Em novembro, os juros do rotativo do cartão de crédito já estão bem mais baixos que os de outubro, de 337,9% ao ano ou 13% ao mês, anunciados pelo Banco Central (BC) na última sexta-feira.

Considerando as taxas cobradas no cartão no período de 3 a 9 de novembro, a média entre os 50 bancos pesquisados pelo BC cai para algo bem próximo de 289,6% ao ano ou 12% ao mês.

E o consumidor pode estar pagando menos que isso, já que em quatro dos cinco maiores bancos do País a taxa do cartão está próxima de 213% ao ano ou 10% ao mês.

Banco Juro ao ano Juro ao mês

BB 216% 10,07%

Itaú 218% 10,11%

Santander 231% 10,48%

Caixa 249% 10,98%

Bradesco 695% 18,86%

(*) Média entre os rotativos

Esse juro do cartão que vai acima, divulgado pelo BC, corresponde à média das taxas do rotativo regular, em que o consumidor paga o mínimo exigido por lei, ou 15% do total da fatura, e do rotativo não regular, em que não há nem o pagamento dessa parcela mínima.

Lembrando que nos dois tipos de financiamento, regular e não regular, a taxa pode ser cobrada por um mês. No fim desse período, ou o consumidor liquida o total da fatura ou negocia a dívida com o banco em outras condições, com número fixo de parcelas e juros.

Abrindo um pouco mais as informações do BC, é possível perceber que no rotativo regular as taxas estão em nível ainda mais baixo. Veja que em dois dos maiores bancos, elas são inferiores a 10% ao mês.

Rotativo regular

Banco Juro ao ano Juro ao mês

BB 183% 9,06%

Santander 199% 9,55%

Itaú 214% 10,01%

Bradesco 215% 10,04%

Caixa 244% 10,83%

Se é assim, se as taxas estão mais baixas no regular, o que puxa a média do juro do cartão é o que está sendo cobrado no rotativo não regular, especialmente por Bradesco, 783% ao ano, e Santander, 652% ao ano.

Os juros mais altos, nesse caso, criam uma dificuldade adicional porque estão sendo repassados a quem não já não tem condições sequer de pagar a parcela mínima do saldo devedor. O consumidor tem a dívida aumentada de forma expressiva antes da renegociação. De um mês para outro, ela fica quase 20% maior no Bradesco e 18% no Santander.

Na Caixa, essa taxa do não regular está em 251% ao ano; no Banco do Brasil, 247% ao ano, e no Itaú, 218% ao ano.

Novo cenário

Com a queda dos juros no cartão, o cheque especial assume a liderança da linha de crédito com as taxas mais salgadas do mercado. Mesmo com os repetidos cortes da taxa básica da economia neste ano, o juro do cheque especial, faça chuva ou faça sol, é mantido pelos grandes bancos na casa dos 12% ao mês. Com pequenos ajustes decimais, é esse o nível desde o início de 2017. A exceção é o Santander, com um juro de quase 15% ao mês.

Cheque especial (*)

Banco Juro ao ano Juro ao mês

Caixa 306% 12,38%

BB 308% 12,44%

Bradesco 309% 12,45%

Itaú 312% 12,53%

Santander 423% 14,79%

(*) Período de 3 a 9 de novembro, fonte Banco Central

Tire proveito

Todos esses números podem ser muito úteis para quem se preocupa com uma administração mais eficiente do orçamento.
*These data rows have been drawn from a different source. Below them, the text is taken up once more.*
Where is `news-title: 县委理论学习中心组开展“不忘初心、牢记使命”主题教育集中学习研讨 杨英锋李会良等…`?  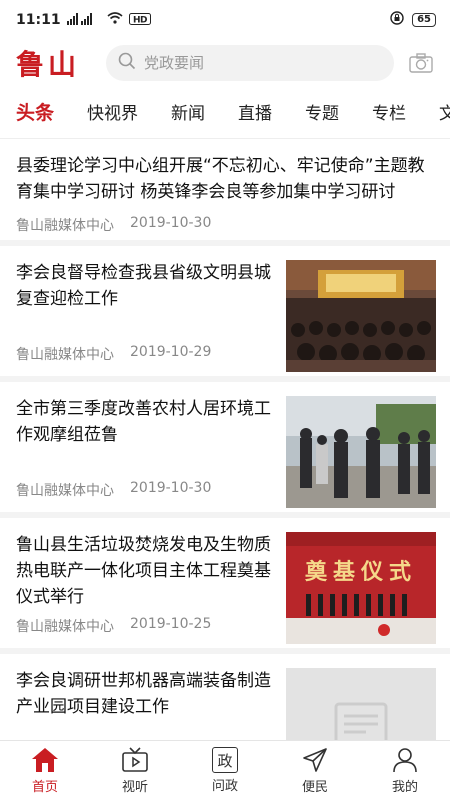 news-title: 县委理论学习中心组开展“不忘初心、牢记使命”主题教育集中学习研讨 杨英锋李会良等… is located at coordinates (220, 179).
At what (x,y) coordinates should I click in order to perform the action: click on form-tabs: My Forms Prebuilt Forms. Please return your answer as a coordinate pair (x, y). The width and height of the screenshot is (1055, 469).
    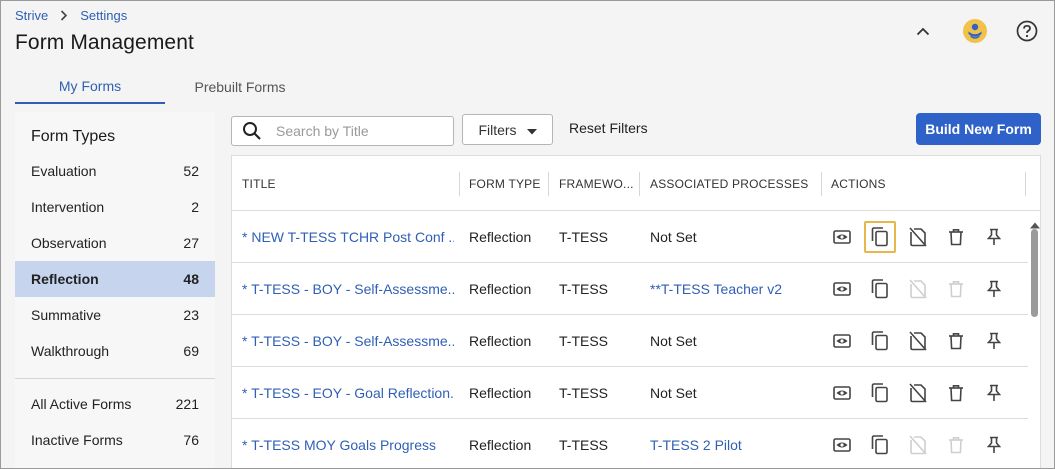
    Looking at the image, I should click on (165, 86).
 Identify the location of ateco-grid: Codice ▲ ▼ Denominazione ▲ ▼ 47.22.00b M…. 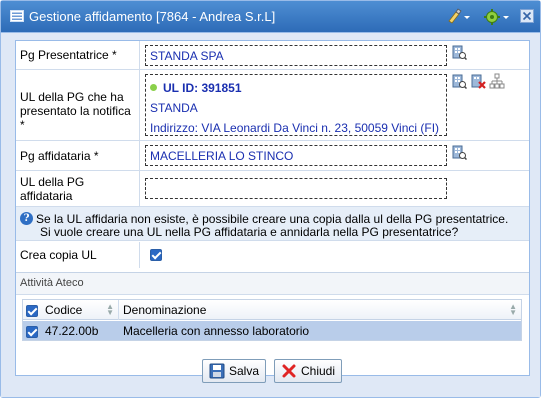
(272, 320).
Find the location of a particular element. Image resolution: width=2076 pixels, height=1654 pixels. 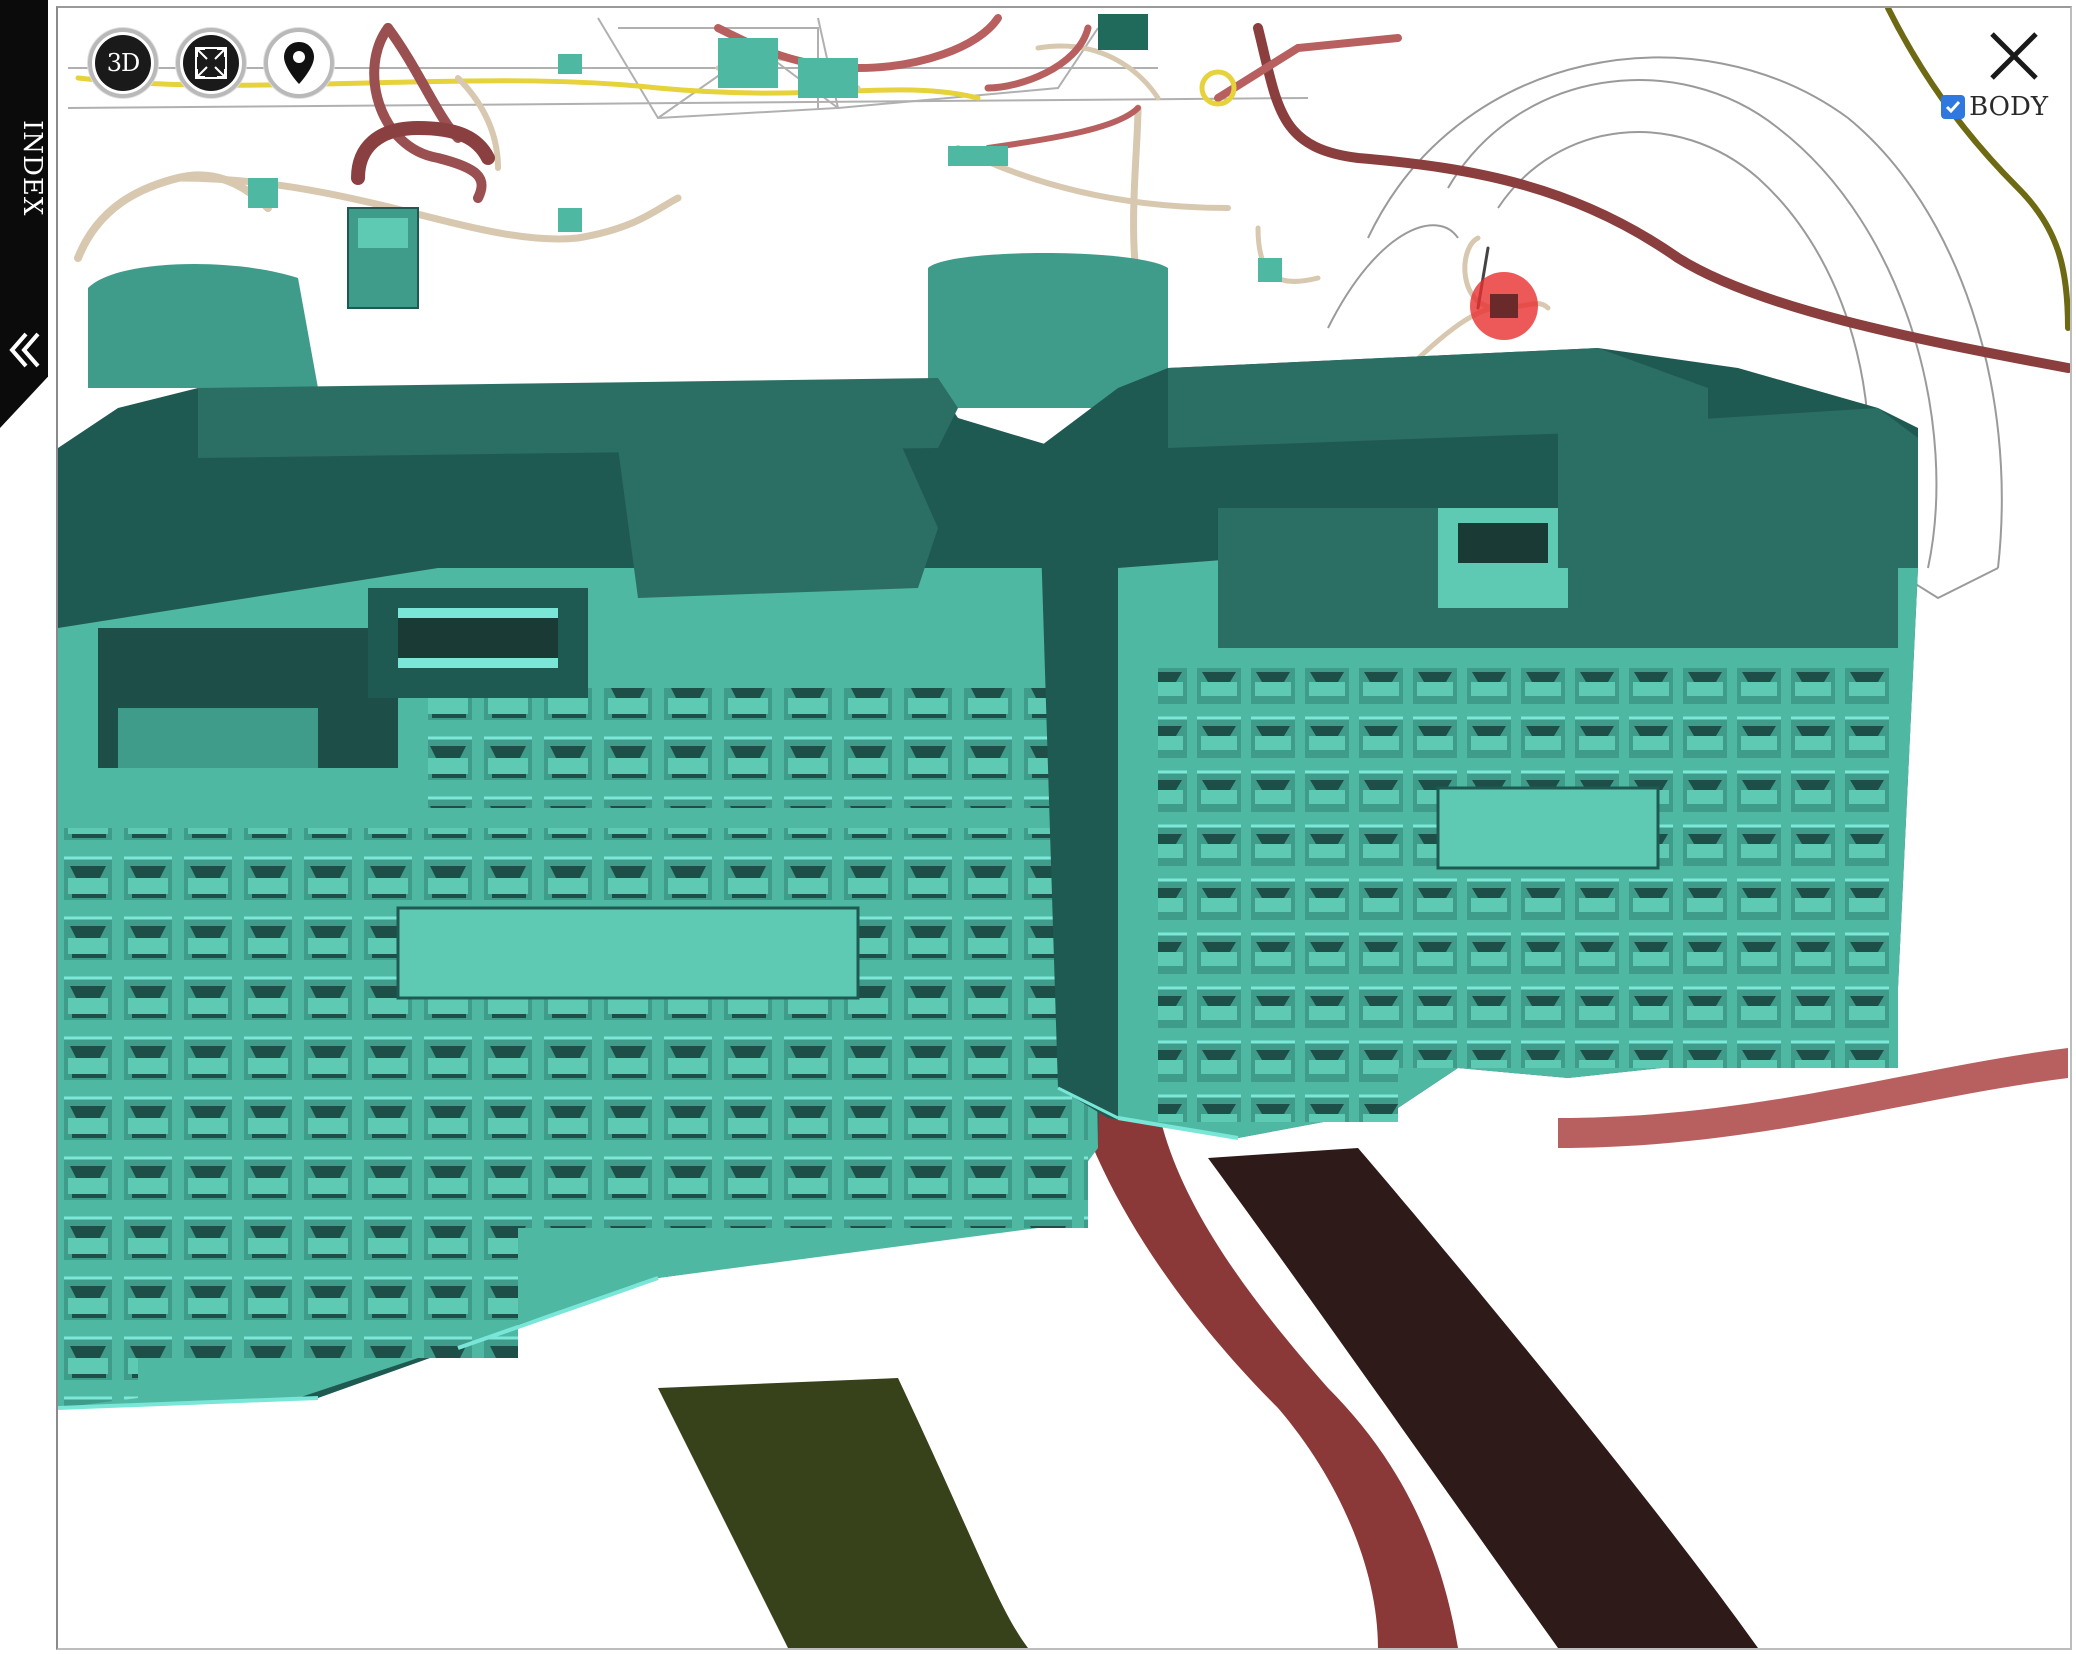

close-x-icon is located at coordinates (2014, 56).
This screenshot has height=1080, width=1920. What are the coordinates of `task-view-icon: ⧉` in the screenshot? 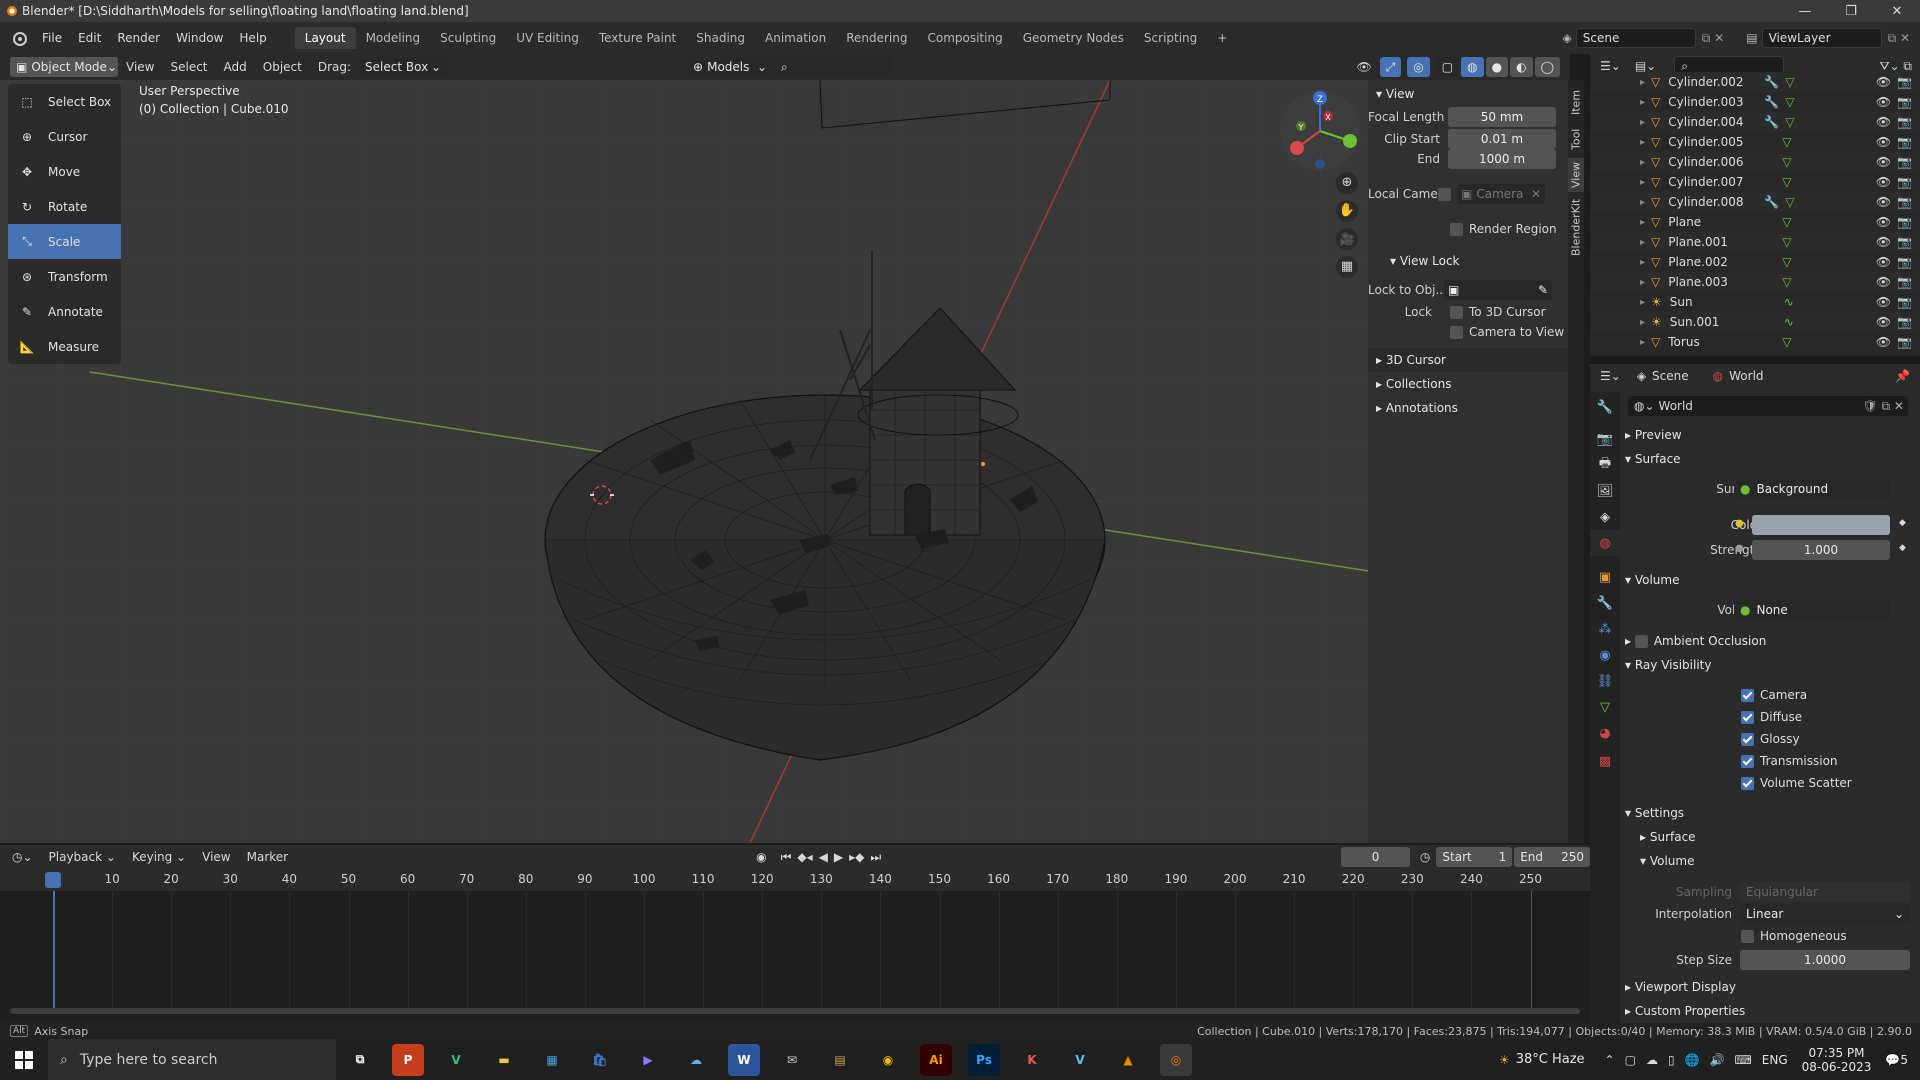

Quem não tem condições de pagar o valor total da fatura do cartão não deve ter dúvidas de levantar outro tipo de financiamento, com juros mais baixos. O crédito consignado, por exemplo, tem uma taxa de 2% a 3% ao mês para aposentados, servidor público e quem recebe o salário com crédito em conta corrente.

Há várias financeiras que oferecem crédito pessoal pela internet. Por trabalhar com custos mais baixos, essas instituições costumam cobrar taxas médias entre 3% e 4% ao mês em transações online. Nos grandes bancos, os juros nessa mesma linha de empréstimos oscilam de 4% a 6% ao mês. Opções bem mais camaradas do que as do rotativo ou cheque especial.

Por isso, a mesma providência pode ser tomada por quem avança com frequência no limite especial da conta corrente. Especialmente agora que se tornou uma modalidade de crédito até mais cara que o rotativo do cartão.